An appellate court denied an appeal from Joshua Waring, son of a former “Real Housewives of Orange County” cast member, in his efforts to have attempted-murder charges against him dismissed because of jailhouse phone calls the defense said were improperly recorded and later shared with prosecutors.
Meanwhile, Waring’s attorney said Friday that he would seek to lower his client’s bail after Waring was attacked by a fellow inmate in Orange County Jail on Wednesday night.
Evidence surfaced in Waring’s case that thousands of calls between dozens of defendants and their attorneys were improperly recorded, with investigators listening to some.
Attorneys for Waring, 30, the son of Lauri Peterson — a “Real Housewives” cast member from 2006 to 2008 — argued that the recording of his calls as he acted as his own attorney in his attempted-murder case in 2016 should be considered the same as a violation of attorney-client privilege, mandating a dismissal of the charges “because his work product, including trial strategy, is known to the prosecution.”
“In those calls, Waring discussed very specific trial strategy, case impressions, legal research and other highly confidential topics with his mother, his father and his girlfriend,” attorney Correen Ferrentino wrote in the appeal.
Waring is facing three counts of attempted murder and other felony and misdemeanor charges in connection with a shooting at a former sober-living home in Costa Mesa in June 2016. He could face multiple life sentences if convicted.
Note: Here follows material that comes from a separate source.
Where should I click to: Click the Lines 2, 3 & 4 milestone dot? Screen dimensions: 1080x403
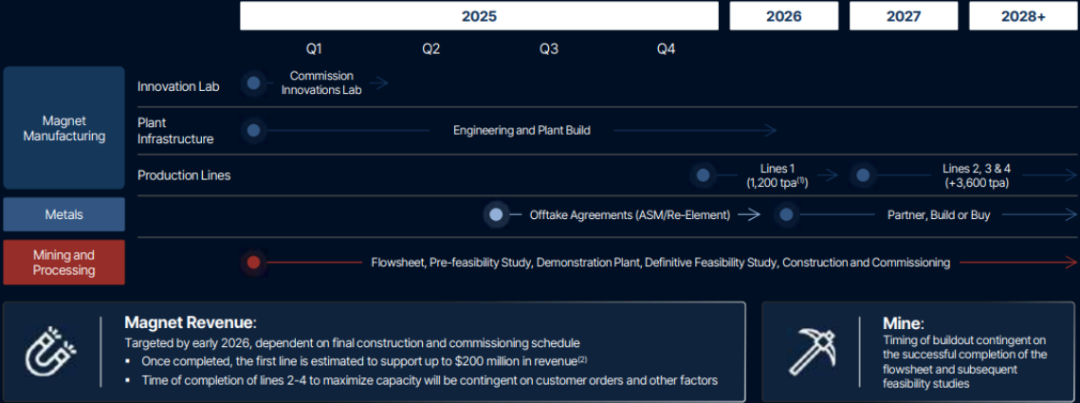tap(862, 175)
He is being held on $1,050,000 bail.
Orange County Superior Court Judge Jonathan Fish ruled March 8 that Waring was warned by a boilerplate announcement at the beginning of his calls that they were subject to recording and that he didn’t take advantage of his right to ensure he had private phone calls.
Waring’s appeal was filed May 8 in California’s 4th District Court of Appeal and was denied Thursday.
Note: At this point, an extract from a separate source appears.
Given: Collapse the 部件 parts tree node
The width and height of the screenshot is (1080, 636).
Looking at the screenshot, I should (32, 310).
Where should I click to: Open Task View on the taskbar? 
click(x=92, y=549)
“Of course we’re really disappointed,” said Waring’s attorney Joel Garson. “And we’re exploring our options.”
Garson said in March that Fish “seemed to rule on the assumption that Josh should have complained about his calls being monitored earlier. Our position is that he didn’t know … they were being monitored until it was too late.”
Garson learned of the recordings in early 2018, and testimony in court hearings in Waring’s case revealed that numerous inmate phone calls had been improperly recorded.
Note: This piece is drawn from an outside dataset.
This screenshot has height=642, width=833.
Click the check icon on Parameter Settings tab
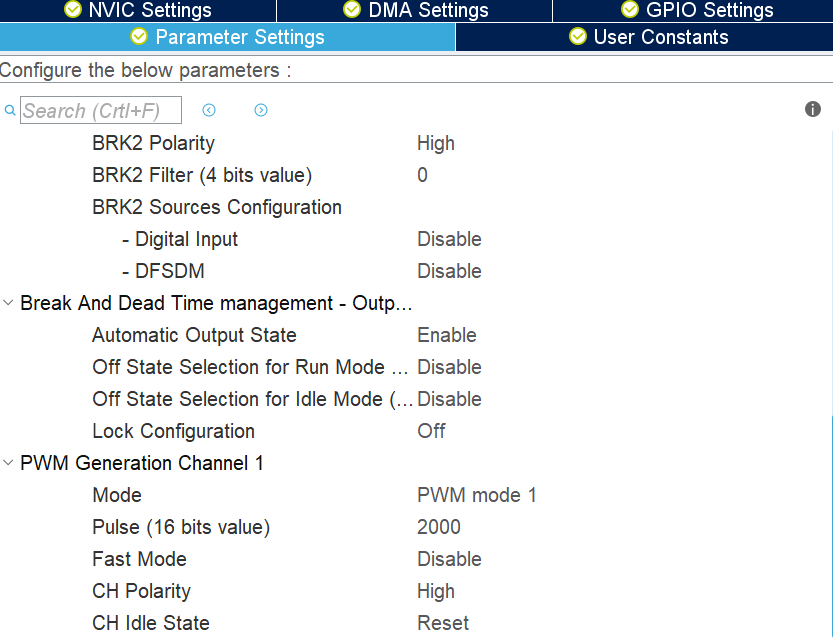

The court had granted Waring two hours of unrecorded collect calls and one 20-minute non-collect call per day in preparation for his court dates, as is standard when a defendant forgos outside counsel.
Ferrentino wrote in the appeal that Waring’s calls were “recorded, downloaded and disseminated to the investigating agency, the specific detectives mentioned on the tapes and the two assigned deputy district attorneys, one of whom sanctioned the monitoring of the calls.”
She added that if Waring must proceed to trial, “he will be irreparably harmed because his work-product privileged information, including his trial strategy, has been disclosed to the Sheriff’s Department and the prosecutors in this case.”
Ferrentino also detailed how Waring’s attempts to get an appeal filed with help from public-appointed counsel took until just before the deadline to be sorted out.
On Wednesday, Waring made a phone call and was on his way back to his cell at the Intake-Release Center in Santa Ana when “he was suddenly confronted by another inmate wielding two blades,” Garson said. “Josh tried to defend himself, but he slashed him in the chest and face. It took guards five or six minutes to arrive.”
Waring is supposed to be in a sort of custody that separates him from other inmates because he is a notable inmate and more vulnerable to attack, Garson said.
`"He never should have been in contact with this other inmate,” Garson said.
Waring was rushed to an infirmary, where he received 20 staples to his body, as well as stitches and bandages on his face, Garson said.
He was then returned to the same jail module, two doors down from his attacker, according to Garson.
“Thursday night, they suddenly moved him to the Theo Lacy jail” in Orange, Garson said.
The attack came on the heels of another recent incident Waring outlined in a federal class-action lawsuit in which he is a plaintiff.
Waring said he was thrown in solitary confinement for 10 days for trying to fix a television in the day room, then was taken to another part of the jail where, he said, gang members “green-lighted” him for an attack.
Waring alleged deputies later threw him naked “into a tiny all-cement cell filthy with feces” and a broken toilet. He also alleged he was denied medication for seizures while in the cell and suffered a seizure while confined there.
“We’re going to ... seek a bail reduction ... in that the Sheriff’s Department cannot protect Mr. Waring’s safety and may have been indifferent to his safety due to allegations he has made in phone calls and the lawsuit he has filed against the Sheriff’s Department,” Garson said.
Carrie Braun, a spokeswoman for the Sheriff’s Department, called the accusations “completely untrue,” but did not elaborate.
Daily Pilot staff contributed to this report.